Tuesday, March 25, 2008

Robin to Robin

Robin likes to talk pretty much all the time now. In fact, if we aren't talking to her, she'll carry on an entire conversation by herself. This is a snippet from last night's self conversation while I was putting on her pajamas.

ROBIN: (singing) When I was a boy...

ROBIN: But you're not a boy.

ROBIN: Oh, right. Right. But I am a pirate.

ROBIN: But pirates don't wear pajamas.


She's also lately been known to refer to Erin as "Captain Mommy" and Lucy as both "Mr. Lucy" and "Uncle Lucy".

All of which she finds pretty amusing. Which I guess it is.

Sunday, March 23, 2008

Ten Reasons the Forbes should move to Austin

So, my friend Brandon recently said that he and his wife Sarah are trying to figure out where they should live when she gets out of grad school. So this is my formal proposal to Brandon that they should move to Austin. The only logical place for them to live. Think of this as a mathmatical proof that will prove 100% sound.

1. Alamo Drafthouse. Ok, Brandon I know you love movies. This is constantly rated the best movie theater in America. Their popcorn is the best around and their hamburgers are awesome. And there are 3 of them in Austin. They take movies seriously and they have a full staff of movie nerds making sure you have the optimal nerd experience.
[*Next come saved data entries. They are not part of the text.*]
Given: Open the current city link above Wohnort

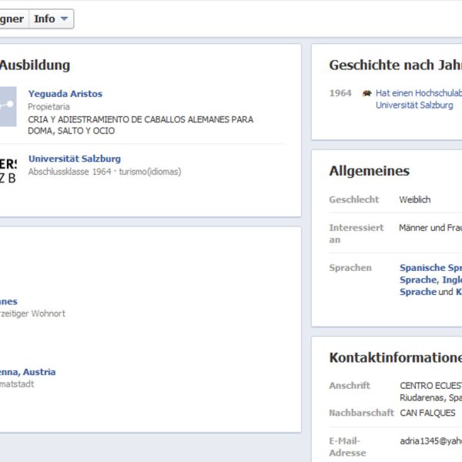Looking at the screenshot, I should (8, 302).
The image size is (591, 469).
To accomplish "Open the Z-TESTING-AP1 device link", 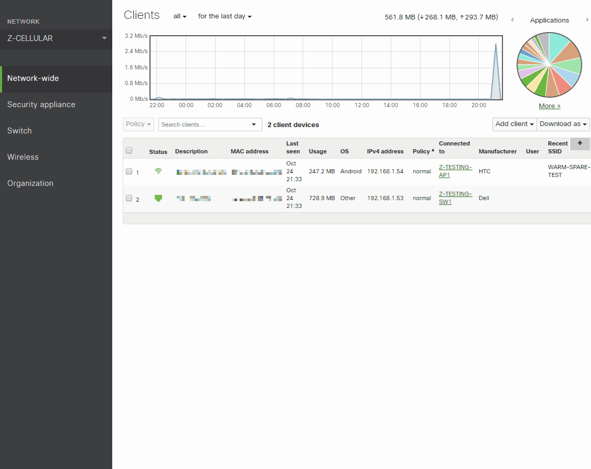I will [x=455, y=171].
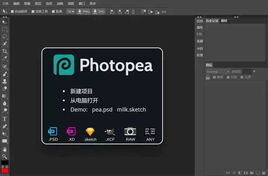The width and height of the screenshot is (268, 176).
Task: Open the 1x scale dropdown
Action: (71, 11)
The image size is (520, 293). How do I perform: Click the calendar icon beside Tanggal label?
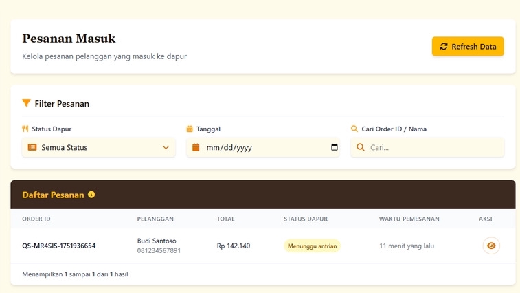pos(190,129)
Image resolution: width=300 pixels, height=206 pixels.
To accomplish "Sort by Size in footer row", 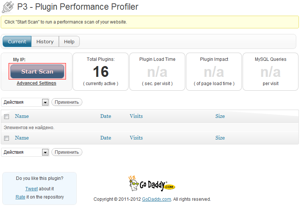I will coord(220,138).
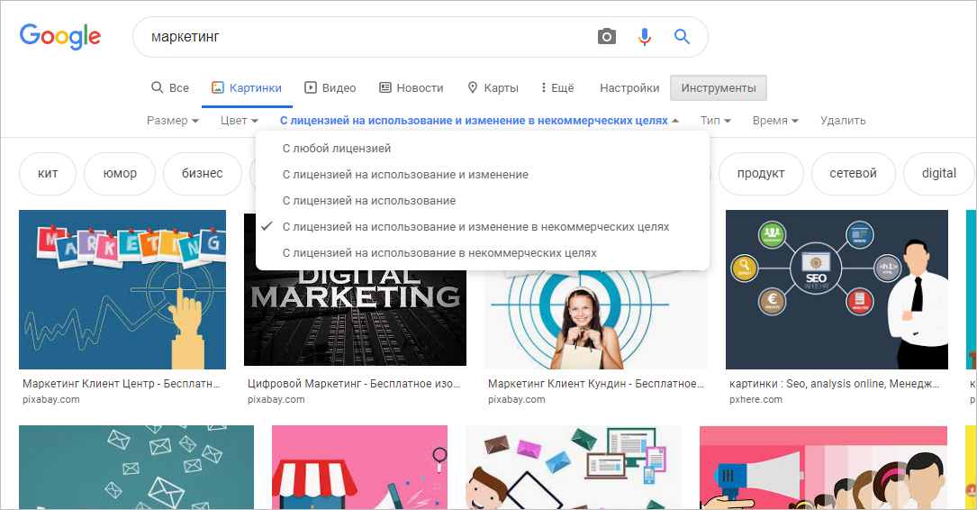Click the Удалить clear filters link

[x=843, y=120]
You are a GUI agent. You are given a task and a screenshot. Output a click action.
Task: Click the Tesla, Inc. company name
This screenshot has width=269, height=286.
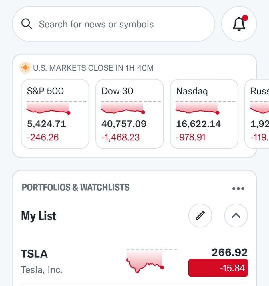[x=41, y=270]
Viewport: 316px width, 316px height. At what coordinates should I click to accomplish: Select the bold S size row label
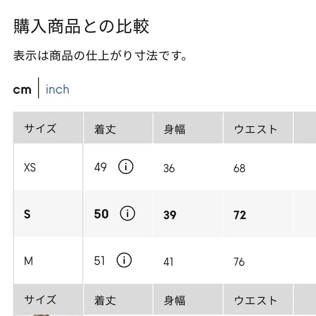pos(27,215)
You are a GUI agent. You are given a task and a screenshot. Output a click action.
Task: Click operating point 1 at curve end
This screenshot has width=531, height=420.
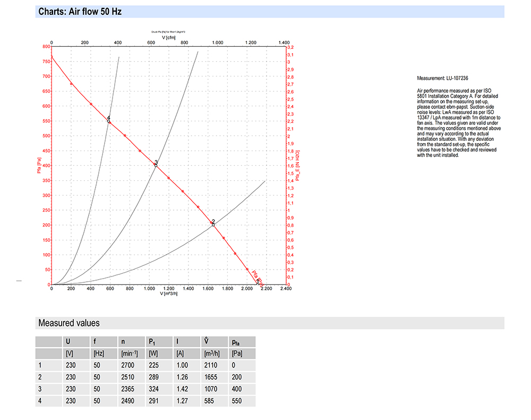click(258, 282)
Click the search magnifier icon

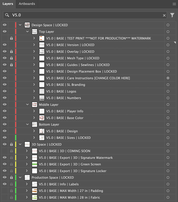coord(7,15)
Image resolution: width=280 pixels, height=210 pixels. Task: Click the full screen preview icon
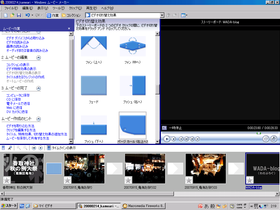[164, 128]
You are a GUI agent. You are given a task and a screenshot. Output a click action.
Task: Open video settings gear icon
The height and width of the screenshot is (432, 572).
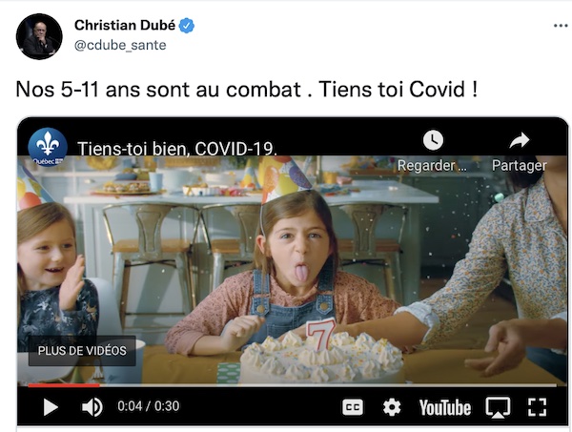click(392, 407)
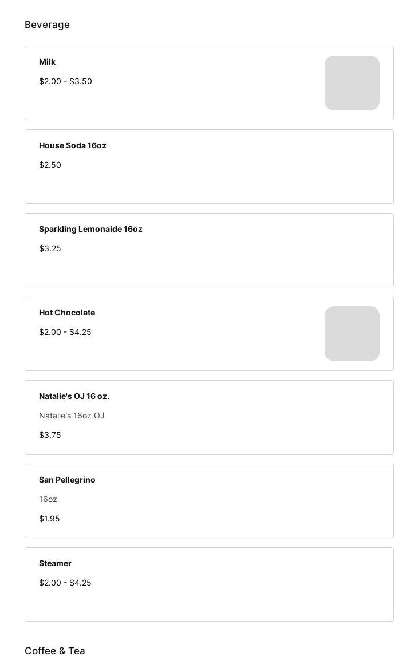Open the Sparkling Lemonaide 16oz item title
This screenshot has width=418, height=656.
click(x=90, y=229)
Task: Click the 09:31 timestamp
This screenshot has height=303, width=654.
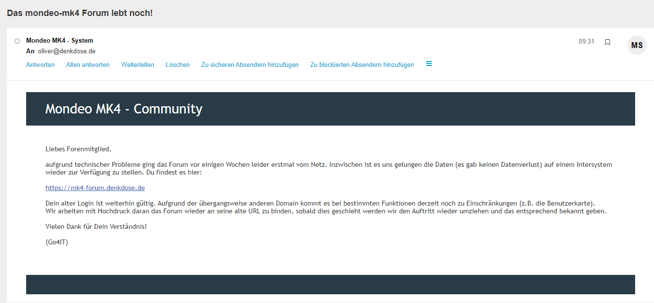Action: [x=586, y=42]
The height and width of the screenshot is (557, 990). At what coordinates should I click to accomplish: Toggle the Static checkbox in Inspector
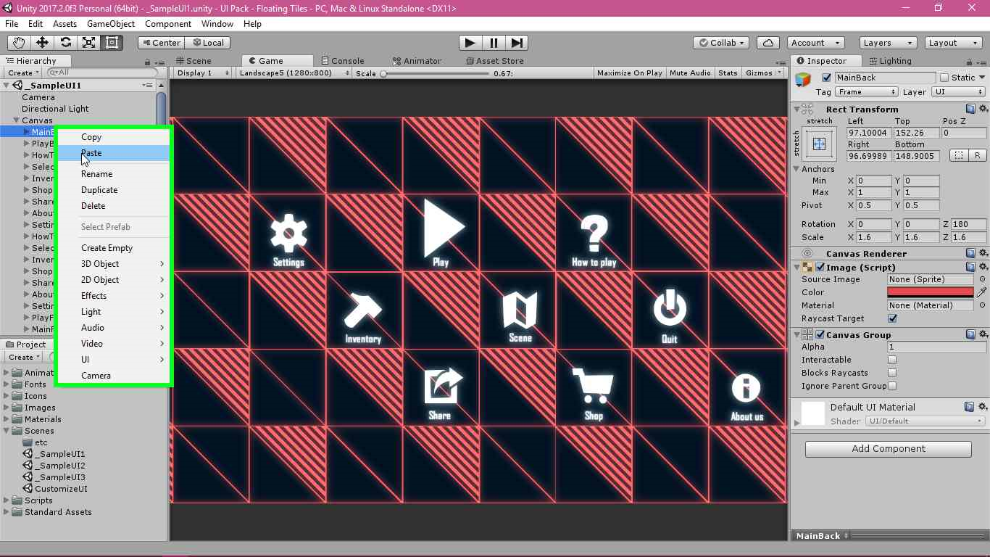click(946, 77)

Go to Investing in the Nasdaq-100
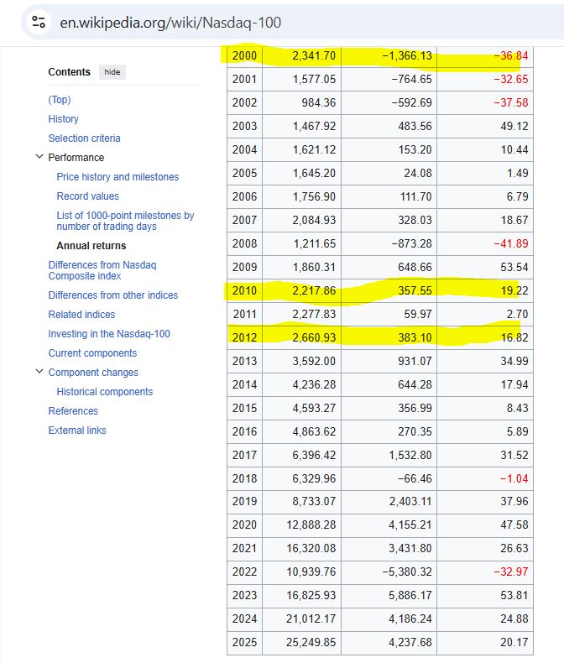[x=109, y=334]
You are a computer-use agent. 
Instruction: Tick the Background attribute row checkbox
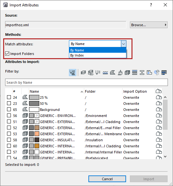[9, 109]
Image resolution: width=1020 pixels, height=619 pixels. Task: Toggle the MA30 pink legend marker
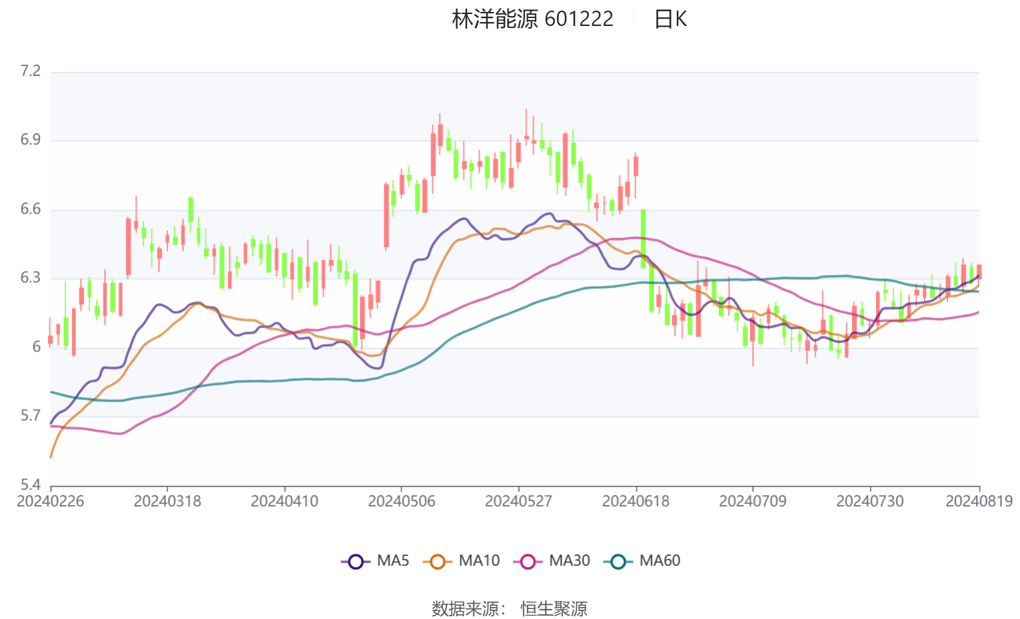(x=528, y=561)
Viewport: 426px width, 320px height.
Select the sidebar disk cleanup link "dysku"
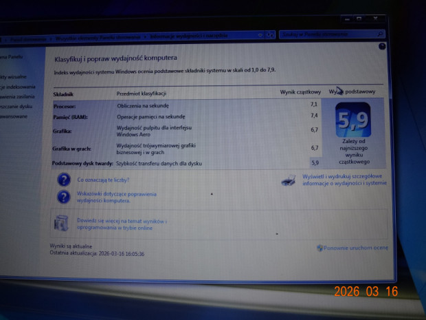15,106
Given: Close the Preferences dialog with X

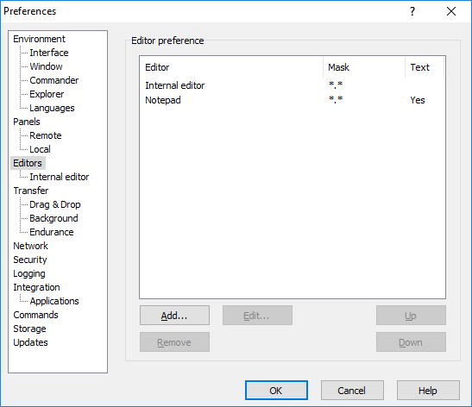Looking at the screenshot, I should tap(451, 11).
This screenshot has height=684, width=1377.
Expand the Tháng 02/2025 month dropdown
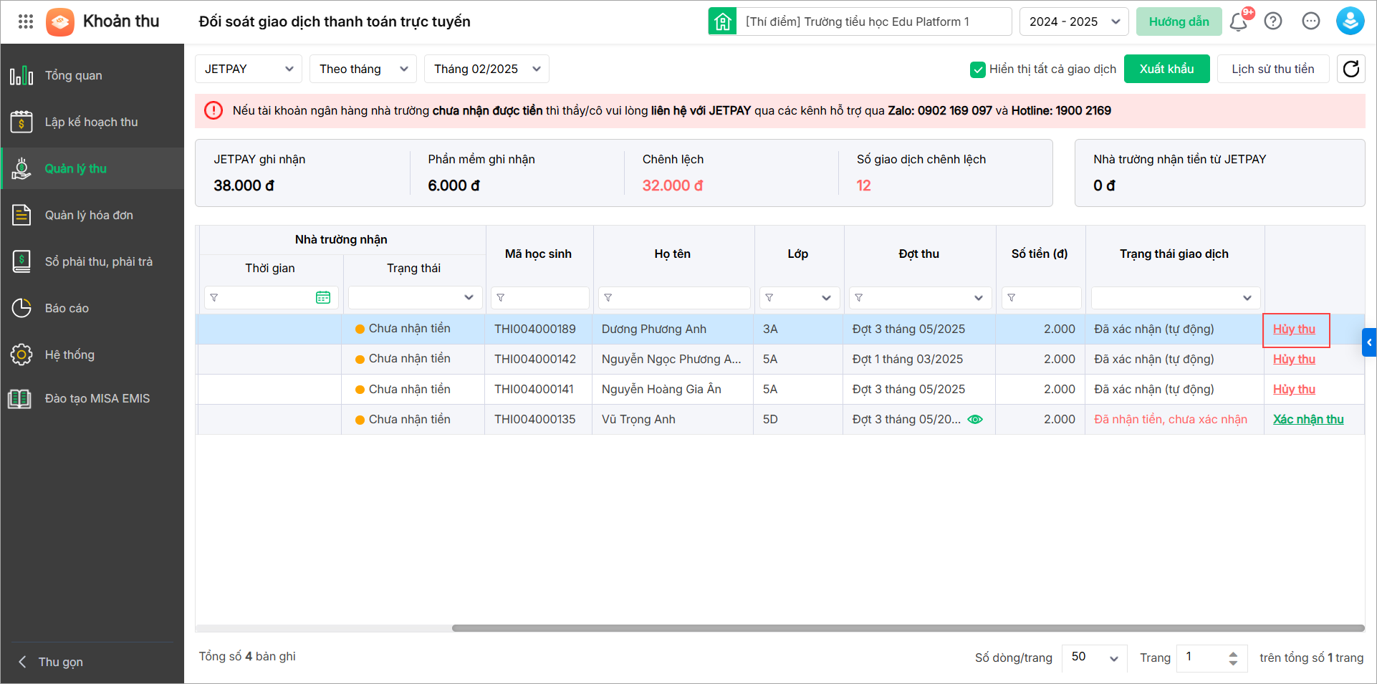click(x=486, y=69)
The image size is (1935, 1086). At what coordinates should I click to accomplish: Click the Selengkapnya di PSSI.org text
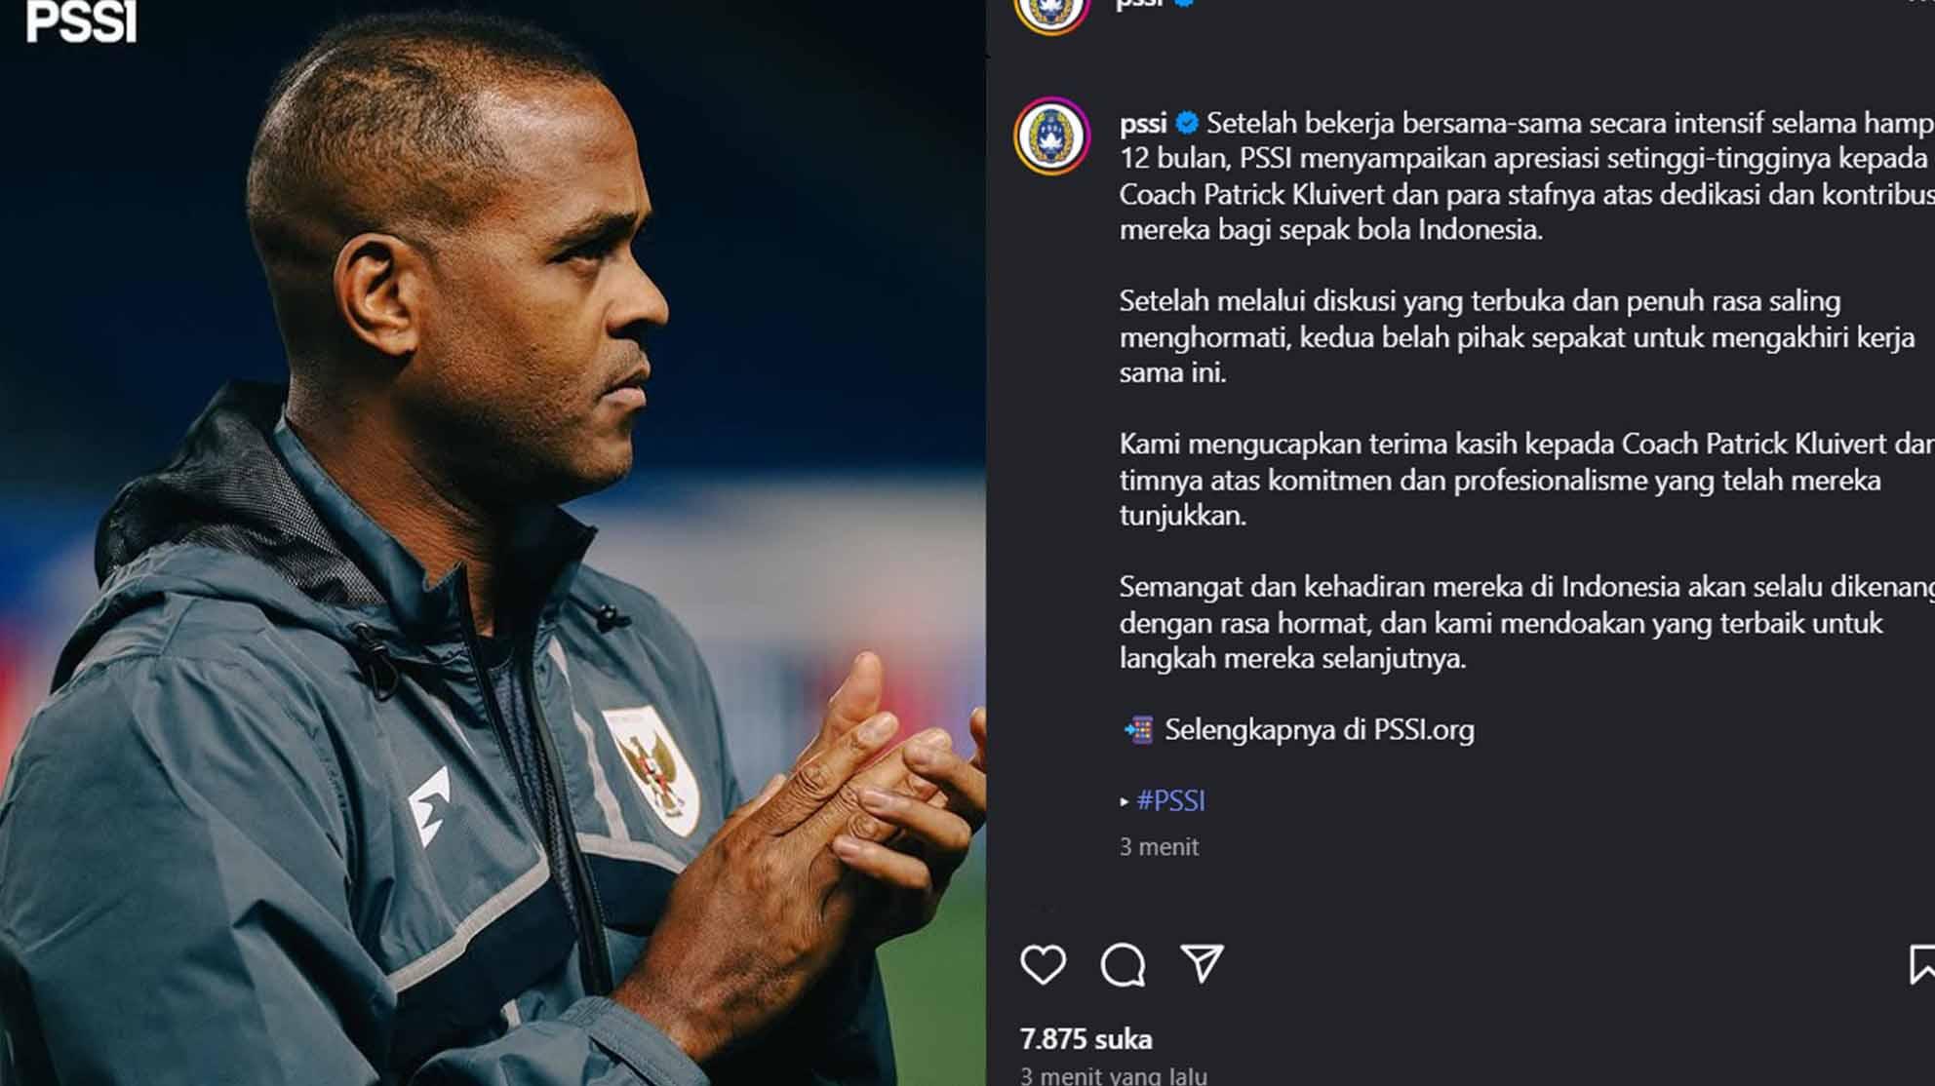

Let me clairfy how awesome it is: Every year, they have a Lord of the Rings Feast, where they show all three LOTR movies, and serve a huge meal that corresponds to the food eaten in Middle Earth, even down to Middle Earth brew. Also, not only does it get every other movie you would ever want to see, but they also always get the people who make the movies to come and talk about them. Will Ferrell was here for Semi Pro. Simon Pegg and gang were here for Hot Fuzz. For Nacho Libre they had a live wrestling pre show. For Transformers, freakin' RoboSaurus was in the parking lot eating cars and breathing fire. Ok, for me, that's enough reason to live here, but here's more:

2. The only thing anybody ever eats here is delicious tacos and delicious BBQ. The best kinds of both. Even for breakfast.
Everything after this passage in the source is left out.